Fot. J.K. Lenartowicz, 2005.




Gora Sw. Anny, Opole Silesia, Palace of Annas, 18th c.
Detail of a corner.
Fot. J.K. Lenartowicz, 2005.


Later buildings

Buildings established on a triangle or trefoil symmetry are quite rare. Among them are: the three-sided Sepulchral Church by Sir John Soane (late 18th century). The open Flagellation Chapel of the Stations of the Cross on the Calvary paths in the village of Wiele (1923) is a 20th century example.




Wiele, Pomerania, Poland, Flagellation Chapel, 1923.
Photo: J.K. Lenartowicz, 2004.


The Finnish church in the city centre of Hyvinkaa, north of Helsinki, by Aarno Ruusuvuori (1961), has a rhomboid plan; however since the church occupies only half of plan's area, it was actually established on a triangular plan. Its vertical cross-section is also triangular 13).


Uniate and Roman Catholic churches in Lithuania

From the 16th to the 18th centuries the eastern borderland of the multiethnic Polish-Lithuanian Commonwealth, a melting pot of nationalities and hence of genes too, was the region where experiments were done in various fields. In there, a lot was possible. Different whims of the owners of huge estates led to original ideas and their realizations, also in architecture, some of which have now been forgotten.

The churches of the Eastern denominations built in the 17th and the 18th centuries in the vast territory of the Grand Duchy of Lithuania were predominantly Uniate or Greek Catholic churches. Some earlier Eastern Orthodox churches were converted into Uniate churches too. In the newly built church buildings of that time attempts to merge forms characteristic to Roman Catholic and Eastern Orthodox temples can clearly be discerned. Such attempts can be traced mainly inside the churches, where original solutions to the choirs hanging over the naves were applied 14).

Roman Catholic and Uniate churches that were erected on equilateral triangle plans amount to but a small group. Yet these constitute the basic topic of this paper. Except for two Uniate churches built subsequently to each other in Greater Svorotva, there are no indications of any mutual influence between such church buildings. The list of these churches follows in chronological order.

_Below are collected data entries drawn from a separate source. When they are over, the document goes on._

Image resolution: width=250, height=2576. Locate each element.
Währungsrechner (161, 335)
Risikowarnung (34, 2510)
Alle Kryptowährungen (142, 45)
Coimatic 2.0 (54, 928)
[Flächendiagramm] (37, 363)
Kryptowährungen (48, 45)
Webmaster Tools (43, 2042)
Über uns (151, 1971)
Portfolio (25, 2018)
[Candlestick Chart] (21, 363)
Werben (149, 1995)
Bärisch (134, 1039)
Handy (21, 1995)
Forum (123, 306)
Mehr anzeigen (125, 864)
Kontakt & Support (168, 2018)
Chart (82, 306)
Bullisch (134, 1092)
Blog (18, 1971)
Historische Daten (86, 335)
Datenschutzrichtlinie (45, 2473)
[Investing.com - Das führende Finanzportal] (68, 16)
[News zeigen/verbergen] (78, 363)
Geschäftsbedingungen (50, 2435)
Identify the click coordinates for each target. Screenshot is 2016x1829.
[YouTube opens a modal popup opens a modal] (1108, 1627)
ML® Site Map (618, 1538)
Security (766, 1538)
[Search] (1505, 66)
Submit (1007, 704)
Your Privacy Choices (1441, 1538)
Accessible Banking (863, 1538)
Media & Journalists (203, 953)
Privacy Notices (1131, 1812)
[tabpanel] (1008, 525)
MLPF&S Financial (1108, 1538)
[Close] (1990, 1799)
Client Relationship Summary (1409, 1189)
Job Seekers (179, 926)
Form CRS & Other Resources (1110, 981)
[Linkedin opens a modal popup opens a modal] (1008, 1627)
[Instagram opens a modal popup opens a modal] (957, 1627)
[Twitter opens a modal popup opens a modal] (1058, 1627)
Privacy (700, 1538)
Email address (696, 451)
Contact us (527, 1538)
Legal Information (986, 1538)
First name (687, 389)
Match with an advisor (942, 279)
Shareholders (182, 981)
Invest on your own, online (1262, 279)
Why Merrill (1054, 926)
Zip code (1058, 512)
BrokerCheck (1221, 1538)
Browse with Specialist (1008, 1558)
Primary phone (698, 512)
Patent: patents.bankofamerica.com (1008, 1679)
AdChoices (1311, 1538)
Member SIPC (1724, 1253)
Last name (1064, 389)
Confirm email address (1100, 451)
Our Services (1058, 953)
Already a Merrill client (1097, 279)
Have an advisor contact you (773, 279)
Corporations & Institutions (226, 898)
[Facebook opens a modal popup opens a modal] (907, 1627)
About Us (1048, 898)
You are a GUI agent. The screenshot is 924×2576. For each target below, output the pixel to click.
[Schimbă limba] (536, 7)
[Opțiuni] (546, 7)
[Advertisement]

  1. Wooden Uniate church in Biesiady, near Minsk (c. 1685); destroyed in 1922;
  2. Stone church dedicated to the Crucified Jesus in Poniewiezyk (Panveziukas, Kaunas district); founded in 1747 by the castellan of Vitebsk, Szymon [Simon] Syruc, and rebuilt in the mid-19th century;




    Poniewiezyk (Panvieziukas), Samogitia, Lithuania, Church of the Crucified Jesus, 1747.
    Photo: J.K. Lenartowicz, 2005.


  3. Wooden Uniate church of 1747 in Greater Svorotva; no longer existing;

  4. Wooden St. Vincent Ferrer church in Degucie (Deguciai) (Klaipeda district, Szylokarczma area, Lithuania) of 1757; funded by Wojnice's [Voynice] starosta, Gen. Tadeusz [Thaddeus] Billewicz 15) ;




    Degucie (Deguciai), Samogitia, Lithuania, St. Vincent Ferrer church, 1757. Ground-floor plan.
    From: A. Jakevičienė, Architektura drewnianych kosciolow na Zmudzi w XVIII w.
    [The Architecture of Timber Churches in Samogitia in 18th c.]
    [in:] Sztuka pograniczy Rzeczypospolitej [The Art of the Polish-Lithuanian Commonwealth Borderlands].
    Arx Regia, Warszawa 1998, p. 217, Fig. 14.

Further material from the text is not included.